Fenomena Toleransi Atas Nama Natal
Ma’asyiral Muslimin rahimakumullah,
Saat ini kita di berada di bulan penghujung tahun Masehi yaitu bulan Desember. Di bulan ini, kaum Nasrani akan merayakan salah satu hari raya agama mereka.
Biasanya, setiap ada momentum ini, biasanya ada upaya-upaya untuk menunjukkan sikap toleransi dengan ikut menghadiri acara Natal bersama atau paling kurang dengan ikut mengucapkan selamat atas hari besar agama tersebut.

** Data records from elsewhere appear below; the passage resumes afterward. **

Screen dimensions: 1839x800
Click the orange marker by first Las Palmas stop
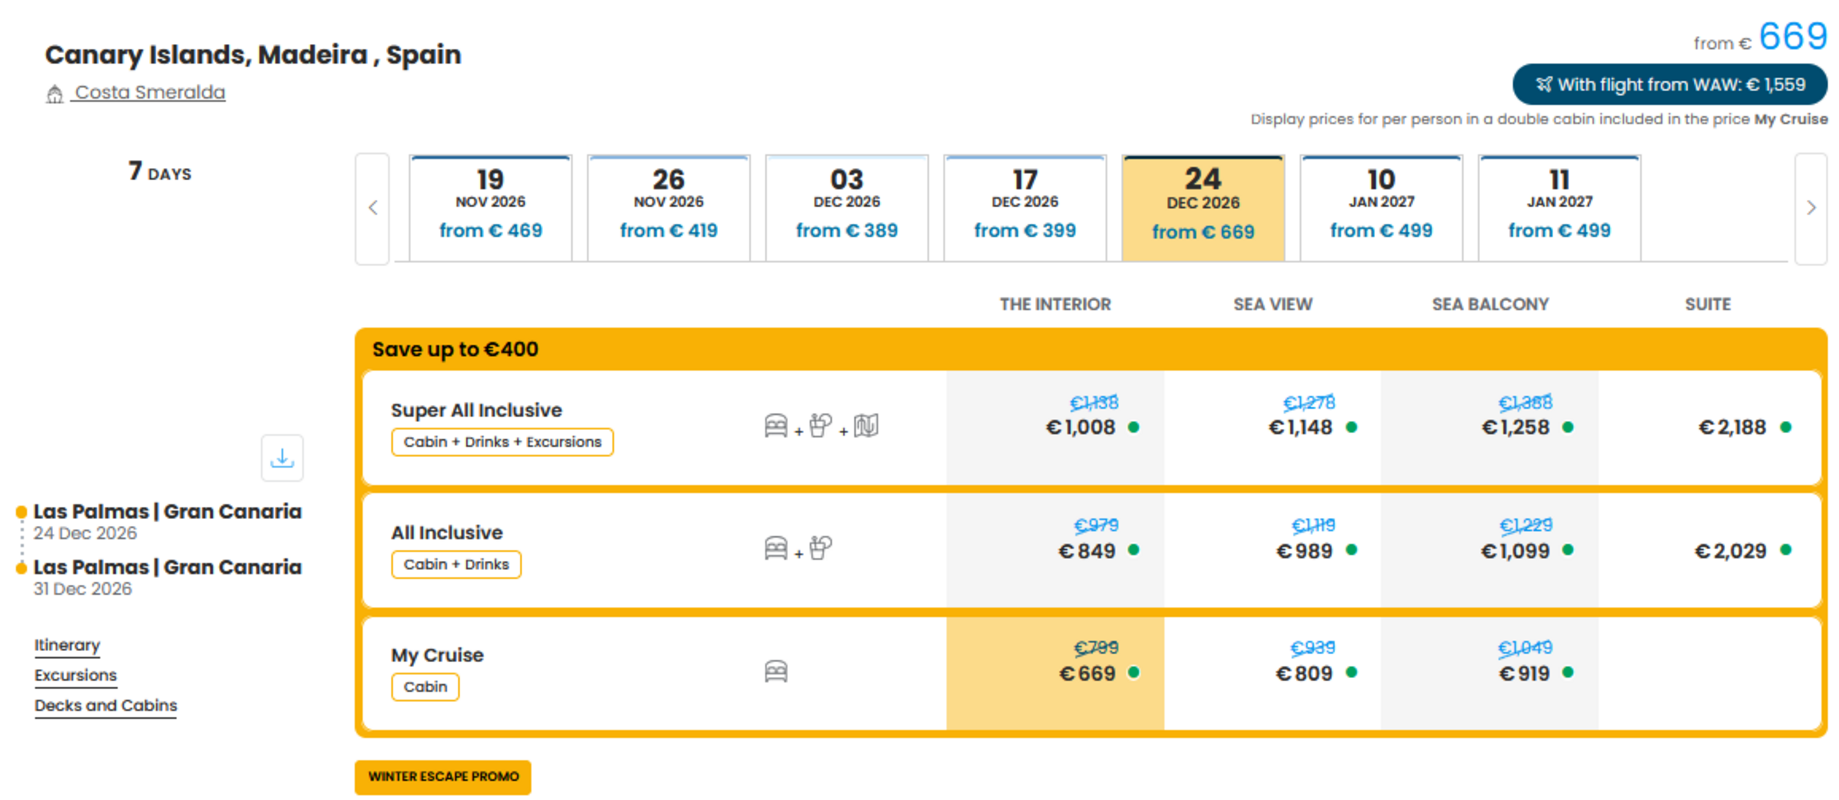point(21,512)
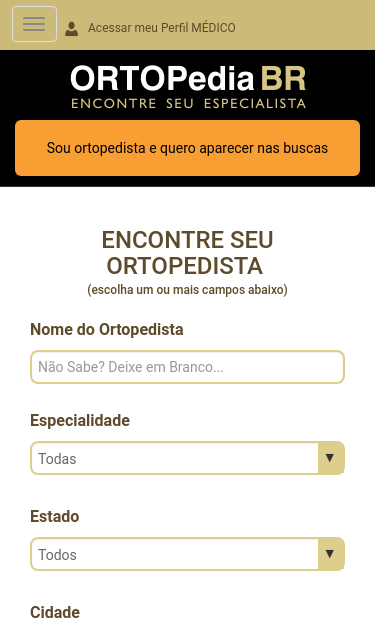Expand Estado using its arrow icon
Viewport: 375px width, 627px height.
pyautogui.click(x=330, y=554)
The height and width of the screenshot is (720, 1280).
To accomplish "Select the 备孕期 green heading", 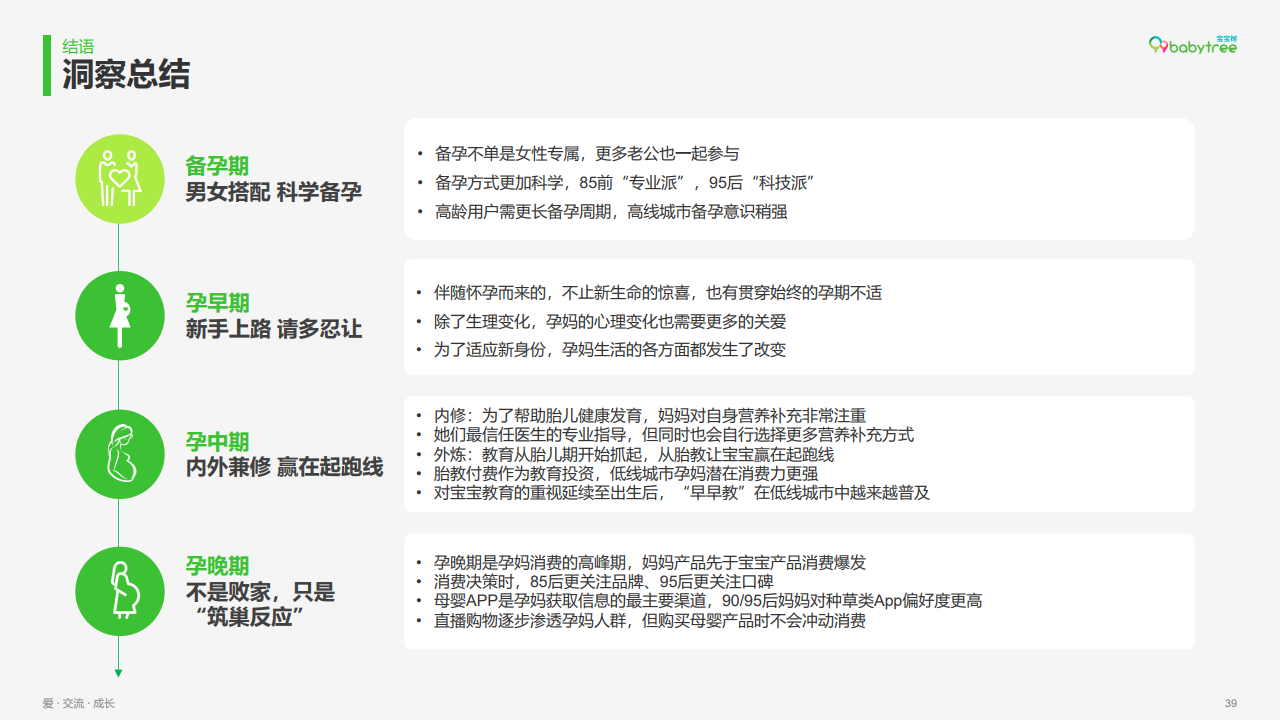I will point(217,166).
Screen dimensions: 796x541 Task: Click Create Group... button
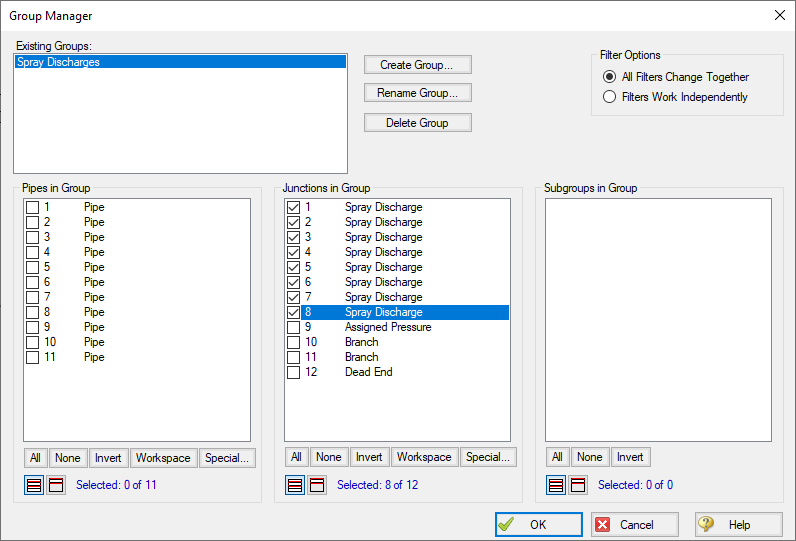417,65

Persoalan ini sebenarnya sudah dijelaskan oleh para ulama tentang status hukumnya. Hanya saja, mungkin masih ada sebagian orang yang tidak mengerti sepenuhnya duduk masalah ini.
Para ulama menjelaskan bahwa Islam menganjurkan umatnya untuk berbuat baik dan bersikap adil kepada non muslim selama mereka tidak memerangi kaum Muslimin karena agamanya.
Bahkan dalam masalah bersikap adil, kepada non Muslim yang memusuhi pun harus tetap adil, tidak boleh melakukan kezhaliman kepadanya.
Sehingga dalam sejarah penaklukan Islam, kaum muslimin diakui oleh sejarawan Barat sebagai penakluk paling santun dan adil di muka bumi.
Gustave Le Bon, seorang cendekiawan dan filosof Perancis awal abad 20, mengatakan,”Sejarah tidak pernah mengenal sang penakluk yang lebih adil dan lebih santun kecuali Islam.” (Yusuf Qardhawi, Membumikan Syariat Islam: 119)[i]
TIdak pernah terjadi adanya pemaksaan terhadap penduduk negeri non muslim yang dikuasai kaum muslimin untuk masuk Islam.
Bahkan saat sahabat Nabi ﷺ yang agung, Abu Ubdaidah Ibnul Jarrah radhiyallahu ‘anhu mengembalikan jizyah (pajak perlindungan keamanan non muslim di negeri islam) kaum Nasrani di Homs, Suriah, karena tidak mampu lagi melindungi mereka dari sebuan tentara Romawi pada tahun 13 H, mereka takjub dengan sikap kaum Muslimin tersebut.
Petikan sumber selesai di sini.